## Exercise goal
According to the text excerpt on Fosun Tourism, what percentage of the previous year's same-period business volume did Atlantis Sanya record in the first six months of the year?

## Text excerpt

····················

Business volume from Atlantis Sanya for the first six months of the year was 486.9 million yuan, just 47.1% of what it recorded in the same period last year. Despite the disappointing numbers, Fosun Tourism pointed out that business at the mega-resort was recovering nicely until March when Covid struck China’s biggest cities, culminating in a two-month lockdown of Shanghai in April and May.

Sputtering Thomas Cook brand

Fosun Tourism’s third big brand, Thomas Cook, also proved a drag on the group’s fortunes in the first half of 2022. It attributed that to Covid 19 and the “early stages of the (brand’s) business development.”

Thomas Cook helped pioneer mass tourism and the travel industry when those concepts were in their infancy in the 19th century, becoming synonymous with affordable packaged holidays. But the European-centric brand floundered in 2019 and declared bankruptcy soon after that, stranding tens of thousands of travelers worldwide in a major crisis that made global headlines at that time.

····················

Collected data entries:
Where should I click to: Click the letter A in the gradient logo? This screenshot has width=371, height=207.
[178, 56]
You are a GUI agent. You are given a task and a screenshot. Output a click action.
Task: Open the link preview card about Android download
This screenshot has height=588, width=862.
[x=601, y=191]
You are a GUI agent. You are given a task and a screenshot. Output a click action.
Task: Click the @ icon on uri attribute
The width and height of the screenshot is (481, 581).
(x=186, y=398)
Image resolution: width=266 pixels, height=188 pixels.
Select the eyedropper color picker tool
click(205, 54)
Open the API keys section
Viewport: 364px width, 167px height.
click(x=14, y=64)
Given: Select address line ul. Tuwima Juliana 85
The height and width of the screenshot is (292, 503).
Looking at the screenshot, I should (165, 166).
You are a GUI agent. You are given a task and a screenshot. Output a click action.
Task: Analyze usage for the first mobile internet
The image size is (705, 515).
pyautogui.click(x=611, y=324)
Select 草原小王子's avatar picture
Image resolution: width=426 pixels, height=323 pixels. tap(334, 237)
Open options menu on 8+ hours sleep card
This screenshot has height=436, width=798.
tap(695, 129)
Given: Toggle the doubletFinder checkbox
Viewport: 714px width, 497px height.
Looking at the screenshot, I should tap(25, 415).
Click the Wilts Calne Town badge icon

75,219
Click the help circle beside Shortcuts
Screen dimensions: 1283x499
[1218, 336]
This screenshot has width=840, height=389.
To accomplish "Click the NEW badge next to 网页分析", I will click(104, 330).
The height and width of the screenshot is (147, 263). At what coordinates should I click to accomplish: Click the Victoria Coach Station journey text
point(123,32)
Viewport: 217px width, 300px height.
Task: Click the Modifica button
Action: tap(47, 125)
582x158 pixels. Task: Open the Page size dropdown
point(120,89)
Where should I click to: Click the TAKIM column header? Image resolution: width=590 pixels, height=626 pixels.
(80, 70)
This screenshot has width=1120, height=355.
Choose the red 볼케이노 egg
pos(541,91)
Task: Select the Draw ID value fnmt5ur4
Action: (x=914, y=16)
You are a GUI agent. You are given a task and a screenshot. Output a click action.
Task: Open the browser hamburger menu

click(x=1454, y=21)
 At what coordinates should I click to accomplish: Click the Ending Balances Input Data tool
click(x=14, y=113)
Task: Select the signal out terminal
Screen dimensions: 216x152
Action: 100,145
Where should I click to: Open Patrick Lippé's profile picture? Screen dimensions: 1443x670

····················

## Response for this exercise
47.1%